Der Bedarf an Zuwendung ist sehr hoch, so Imke Grobecker. Manchmal könne man den Kindern schon eine große Freude damit machen, dass sie zum Geburtstag ein kleines Geschenk oder einen Kuchen erhalten. Wichtig dabei ist dem Tagesgruppen-Team jedoch, dass es nicht in Konkurrenz treten will zu den Eltern.
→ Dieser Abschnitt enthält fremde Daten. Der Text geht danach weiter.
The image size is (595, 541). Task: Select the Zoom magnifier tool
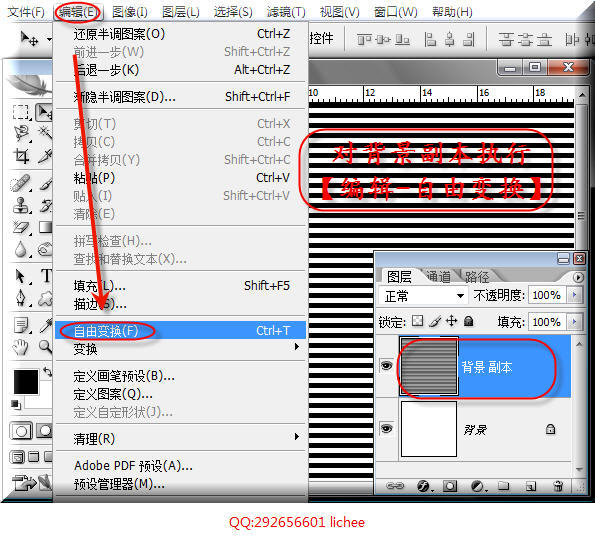click(x=46, y=346)
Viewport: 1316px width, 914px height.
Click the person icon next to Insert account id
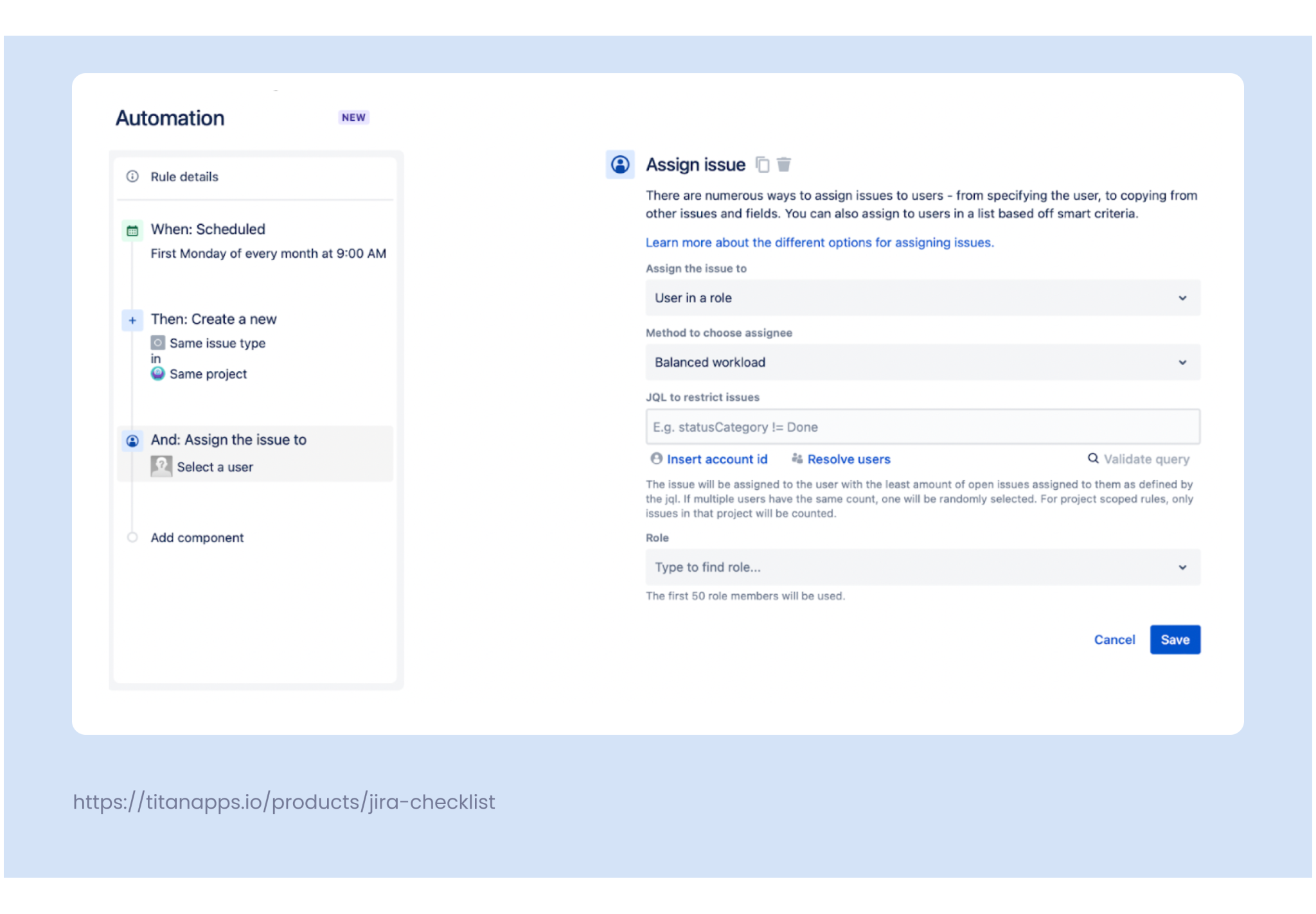655,459
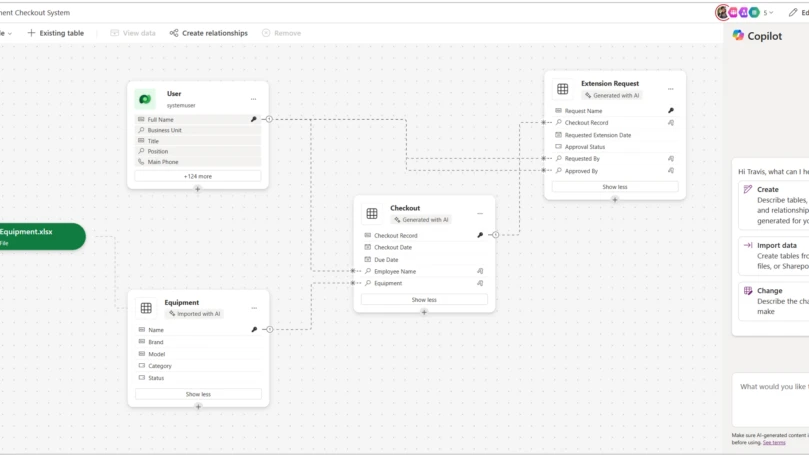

Aufgrund der Corona-Krise habe man im vergangenen Jahr leider nicht so viele Aktivitäten veranstalten können. Aber es wurde zum gemeinsamen Wandern mit den Eltern eingeladen, damit diese sich auch kennenlernen konnten. Elternpaare oder Alleinerziehende sollen sich dadurch austauschen können. „Gemeinsame Aktionen fördern das Vertrauen und stärken das Miteinander“, so Lisa Schendler. Eine große Feier mit Eltern und Vertretern des Jugendamtes anlässlich des 20. Jubiläums könne zwar wegen Corona nicht stattfinden, aber dennoch will das Tagesgruppenteam zusammen mit den Kindern ein wenig feiern.